Gleich nach der Brennessel-Periode von Schönbrunn (Brenessel pflücken für Brenesselsuppe) entschloss ich mich aufs Land zu einem Bauer arbeiten zu gehen. Ich hatte Erfahrung in der Landarbeit, war ich doch als Pflichtjahrmädchen ein Jahr lang in Schleswig-Holstein "in der deutschen Landwirtschaft tätig" gewesen. Das war gleich nach dem Einmarsch 1938. Man sagte, das sei Pflicht und man würde danach gute Arbeitsplätze bekommen.
Ich ging also am 23. Juni 1945 in der Früh von zu Hause weg, aufs gerade wohl ins Blaue, die Wientalstraße hinaus, an der Karthause Gaming vorbei, über den Riederberg, bis ich in das Dorf Sieghartskirchen kam. Ich ging zum Bürgermeister um nach Arbeit zu fragen und wurde gleich mit offenen Armen als Arbeitskraft aufgenommen. Man saß gerade beim Mittagessen, machte Platz auf der Bank, ich bekam einen Löffel und konnte mich am Mahl beteiligen. Das war schon ein guter Anfang.
Bis vor kurzem war in dem Haus ein russisches Lazarett untergebracht gewesen, das war jetzt schon weitergezogen, aber die Spuren, die Verunreinigungen waren noch da. Ich kam gerade zurecht. Die Soldaten hatten sich auch aus dem Fundus des Bürgermeisters mit frischer Wäsche versorgt und die alte da gelassen. Der letzte Wäschewechsel muss, den Etiketten auf den Hemden nach zu schließen, in Budapest erfolgt sein. Und die viele Bettwäsche dazu! Da gab's einen großen Waschtag.
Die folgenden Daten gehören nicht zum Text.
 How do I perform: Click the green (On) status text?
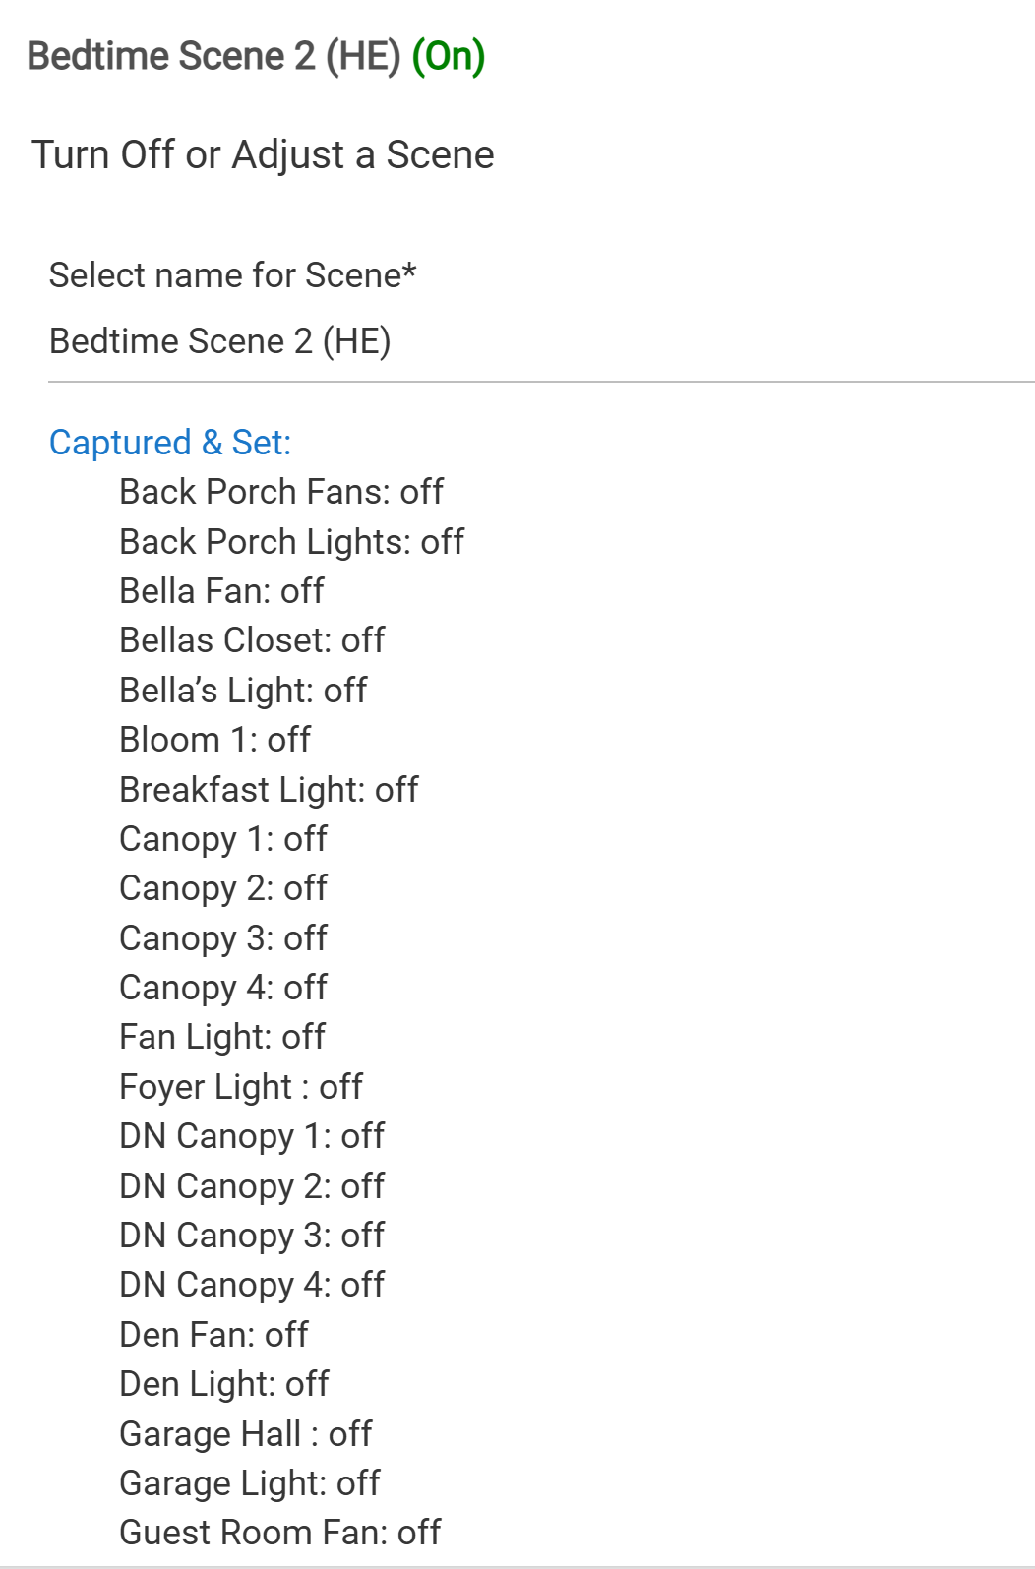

Nach zwei Monaten war ich wieder unruhig, wollte wissen was zu Hause los ist. Post und Telefon gab es nicht. Da kam eine junge Frau daher, eine Lehrerin, fragte um Arbeit. Sie hatte ein kleines Hündchen bei sich, fragte ob sie es behalten dürfte, sonst müsste es erschossen werden. Es wurde nicht erschossen. Ich aber begab mich wieder nach Wien.